Some people with LIP do not have symptoms and don't require treatment. For those who do, treatment includes:

  • Corticosteroids
  • Chemotherapy if cancer is present
  • Supplemental oxygen

Other treatments will address conditions that accompany LIP, such as lymphoma or AIDS.


The outlook for people with LIP varies, and because it is so rare, there is a lack of data. In some people, it leads to lymphoma. It can also lead to respiratory failure. However, some people may not require treatment, and sometimes it gets better on its own. People usually respond to treatment, but it does tend to recur in many individuals.


Cystic lung disease describes a group of conditions marked by lung cysts. It is usually associated with another disease that leads to cyst formation. The cause and type of cysts can vary, but all may cause breathing difficulties, though not in all people.

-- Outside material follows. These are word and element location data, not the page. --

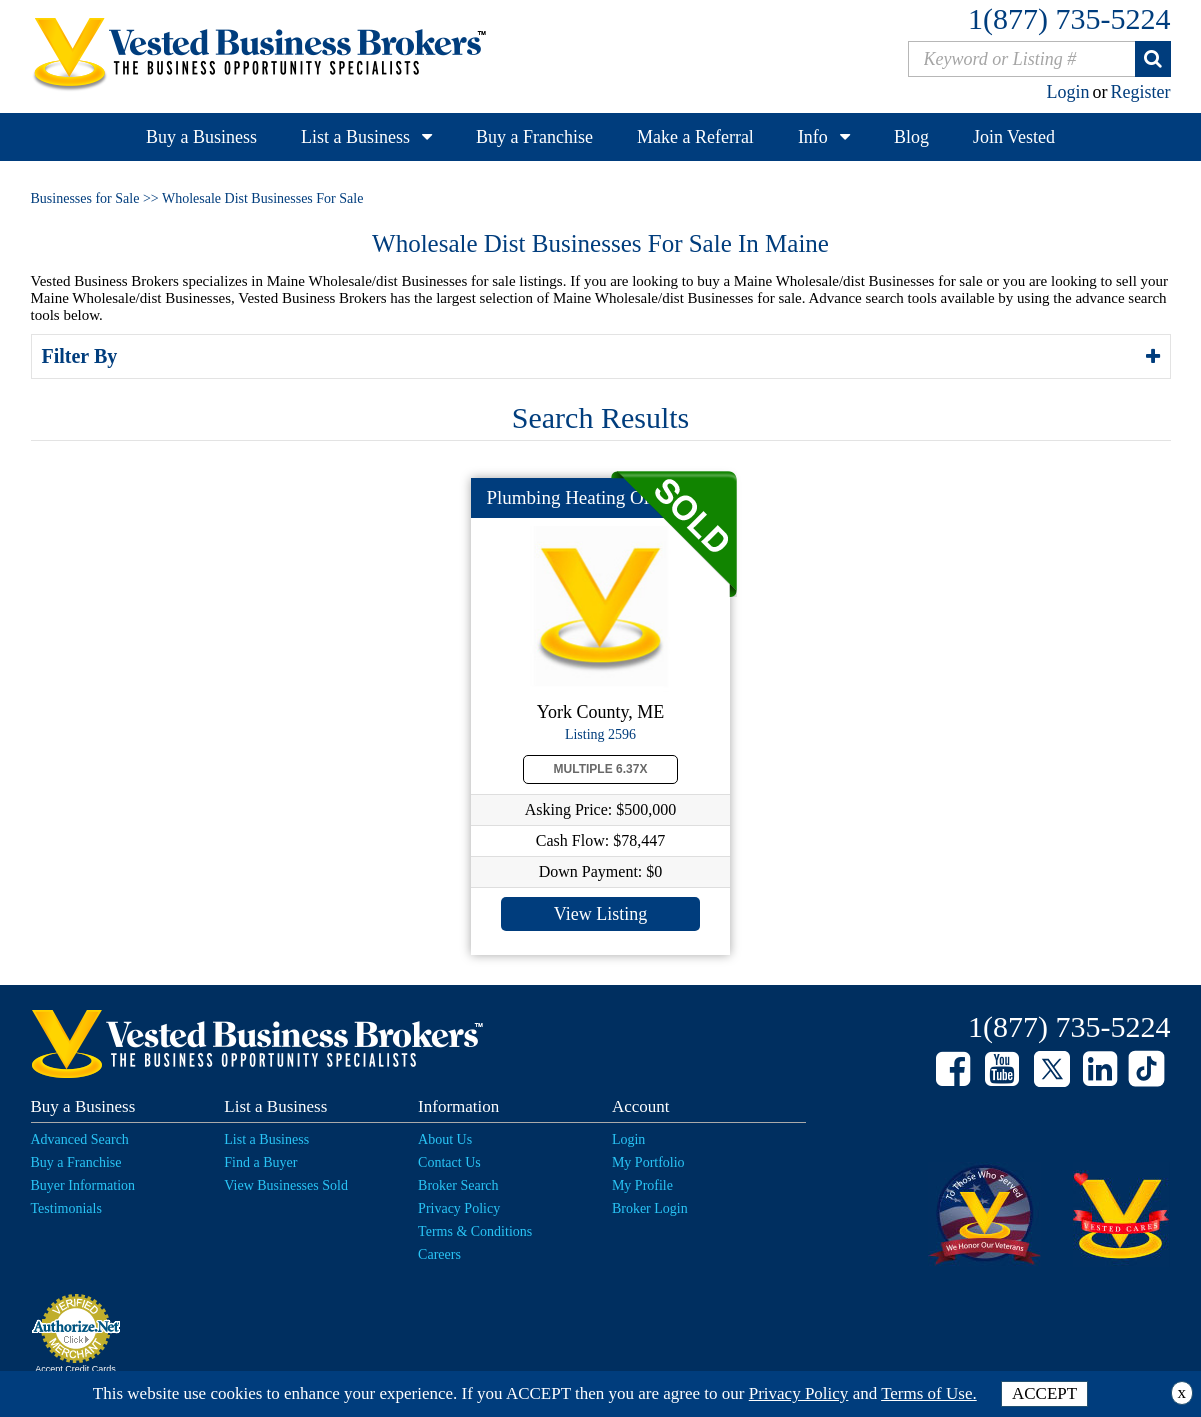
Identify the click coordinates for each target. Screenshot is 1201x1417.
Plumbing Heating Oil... (578, 497)
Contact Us (449, 1162)
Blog (911, 137)
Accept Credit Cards (75, 1369)
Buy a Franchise (534, 137)
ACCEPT (1044, 1393)
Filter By (83, 356)
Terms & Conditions (475, 1231)
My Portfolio (648, 1162)
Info (813, 137)
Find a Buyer (260, 1162)
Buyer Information (83, 1185)
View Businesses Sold (286, 1185)
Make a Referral (695, 137)
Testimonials (66, 1208)
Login (1068, 92)
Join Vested (1014, 137)
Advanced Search (80, 1139)
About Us (445, 1139)
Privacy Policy (459, 1208)
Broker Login (650, 1208)
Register (1141, 92)
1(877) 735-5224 (1069, 18)
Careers (439, 1254)
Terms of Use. (929, 1393)
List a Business (355, 137)
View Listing (600, 914)
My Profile (642, 1185)
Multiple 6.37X (601, 769)
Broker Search (458, 1185)
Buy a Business (201, 137)
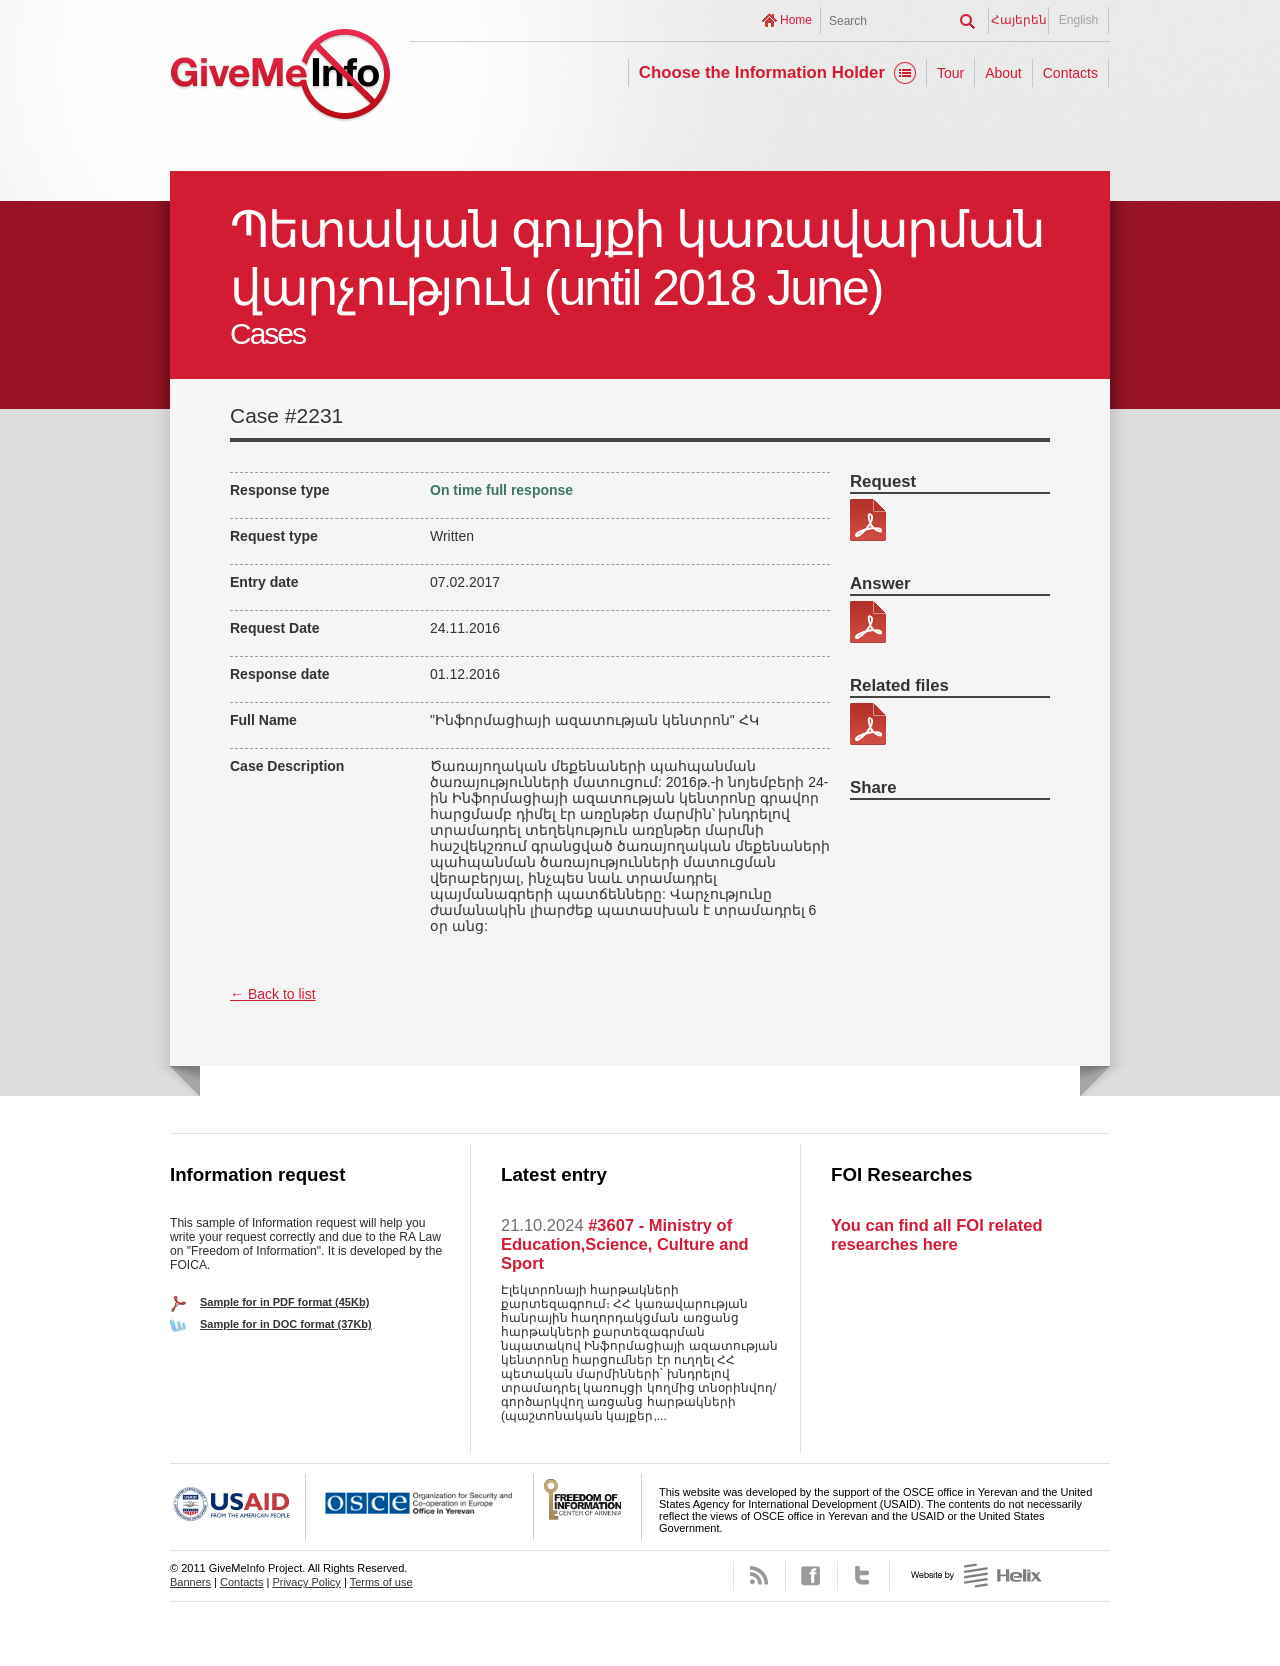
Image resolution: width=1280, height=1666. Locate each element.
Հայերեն (1019, 20)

Some forms of CLD can become serious and even life-threatening, while others may not cause symptoms in some people. Treatment for CLD depends on the cause and may include steroids and, in more severe cases, supplemental oxygen or a lung transplant for those who are candidates.

CLD may or may not affect the life span of those with it, which sometimes depends on other associated conditions.

A Word From Verywell

A disease that makes you cough and makes it hard to breathe can be scary. Today's treatments for CLD can alleviate or reduce symptoms.

There are things you can do to help you cope with CLD, including not smoking and living a healthy lifestyle. You can avoid activities that stress your lungs, like airplane travel or scuba diving. Your healthcare team can recommendation diet and exercise that are good for the lungs and help you retain lung function.